An unwanted but hopefully informative siesta

My business is a labor of love, an all engulfing lifestyle choice that necessitates the 12 sometimes 14 hour work days.  Though physically exhausting, the lifestyle choices are rather easy to make.  If anything needs to be done around the barn, I will be the first to get it done.  The horses will be turned out, brought in, fed, bathed, ridden.  The laundry will be done, it will be folded.  The troughs, the buckets will be scrubbed.  Sometimes the stalls will be cleaned or rebed.  I never lament these choices for these are the simple, medial tasks that allow me to recognize each nicker, footstep and breath from the ponies in our barn.  

In the whirlwind I neglect the unnecessary but mentally restorative tasks like this blog.  I don't talk much about my back round but at one point I wanted to be a writer.  I moved away from home and went to New York to study journalism.  As uncomfortable as I am talking to strangers is as at home I feel with written words.  This blog, my unrelated literary blog and the plethora of pages filled in the interim give me a quiet ease that I can't easily describe.  

All of this longwinded introduction to distract myself from something so easily weighing in my mind: my right knee and its apparent flimsy meniscus.  For those that know me, this isn't my first stint of knee complications (thank-you mother for bequeathing me with the apparent suckiness of patella).  The immediate concern is my inability to bear weight.  You know, since it keeps me from the aforementioned labors of love.   My secondary concern is the criticism the accident has heaped upon my horse.  

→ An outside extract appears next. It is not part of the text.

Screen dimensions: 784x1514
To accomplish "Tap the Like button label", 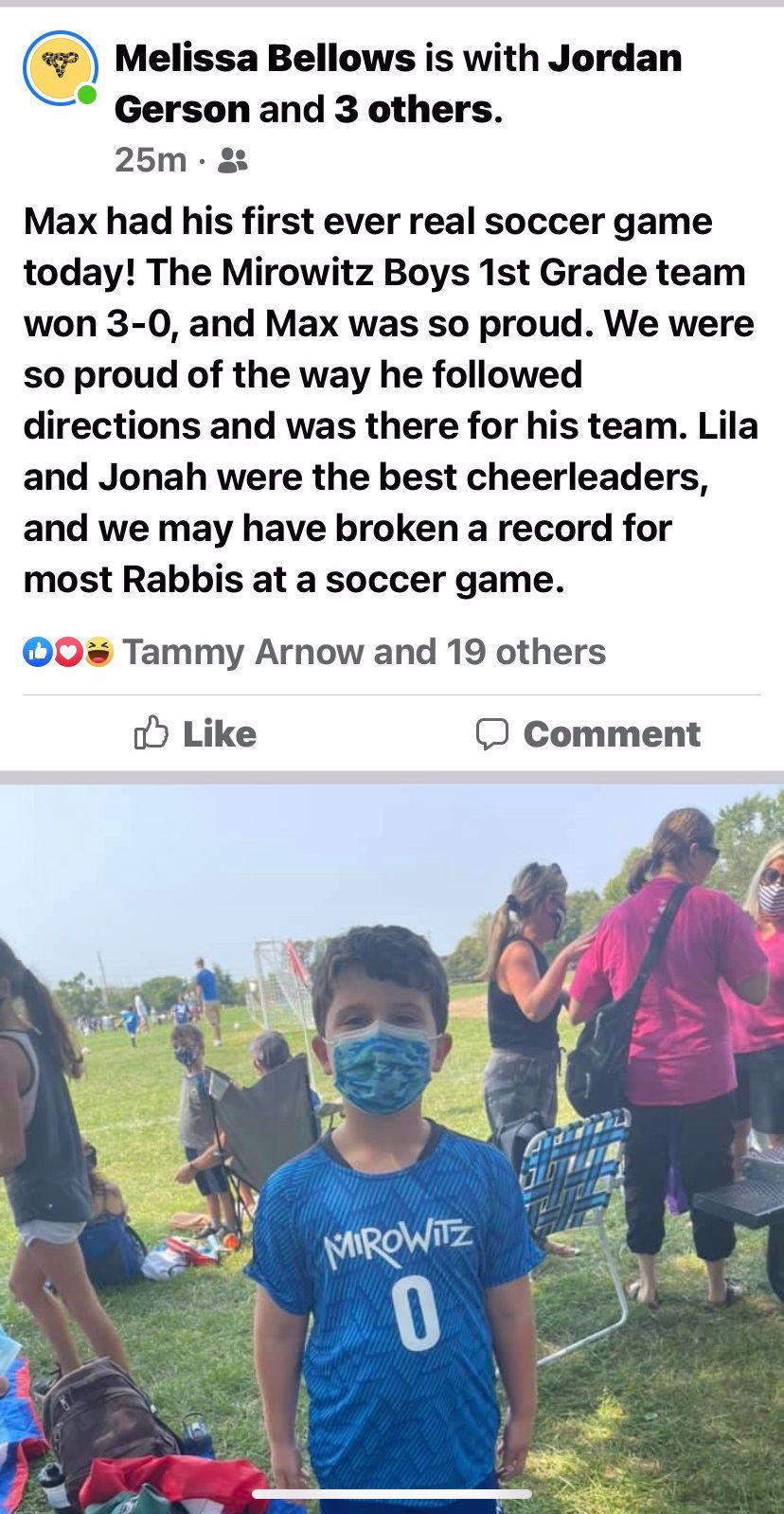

I should begin that it was Zis' matter-of-fact "I just jumped the standards" buck she gave me after our first meaty combination that solidified my assumption that she was my dream horse.  Zis, lovingly called sassypants, is an opinionated and obstinate mare- it took a good year to get her light to the leg (thank-yous go out for so many important lessons on calibration to the leg). In the past, light leg and she would ignore you, spur she would defy you and simply go slower, a slap with the stick and she would kick out and spurn you. But her pure enthusiasm and athleticism over fences kept me hooked.  Every since we began together she has a single buck after fences.  If you find videos of her father, he bucked after fences.  Heck, my absolute favorite PNW grand prix horse gives a haughty kick after a particularly great effort.

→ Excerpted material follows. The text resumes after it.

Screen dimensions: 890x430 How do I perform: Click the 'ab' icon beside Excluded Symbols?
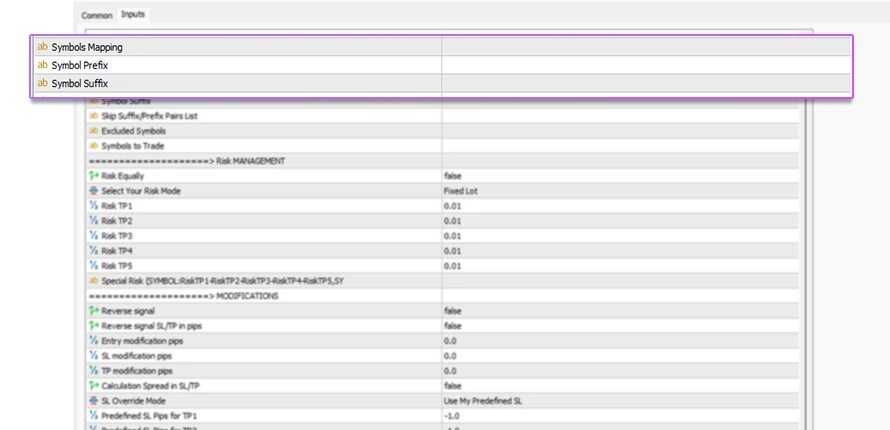coord(94,131)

But it wasn't her quintessential buck after the fence that finally dislodged me, it was an out of the blue, basically in the middle of flat work to show a blatant state of pissed off that slammed my knee to the ground.  Am I suppose to send her up the road because she pulled a "young horse" and did something naughty? A great cowboy taught me that correct training was as simple as making "the right thing easy, and the bad thing difficult" and I have managed to weave it through my day to day riding.  Zis, you want to buck after a fence, well this bending line to the in and out might be kind of dicy but gosh darn, dig in and lets make it happen.  That put quits to the bucking in a line.  So time will tell with Saturday's antics but it is terrible science to make a generalization from one data point.  In the meantime, there are great trainers and handlers to give me pointers.       

Her blood and fiery temper makes her such a rocket in the ring and I don't think I can coerce her to loose her buck without sacrificing the very spirit that I think makes her great.  Instead of this idea of "fixing" her it is up to me and the people I train with to help channel her fire. With every every fall comes a lesson learned and will take the little bit of rest to continue writing, reading and thinking.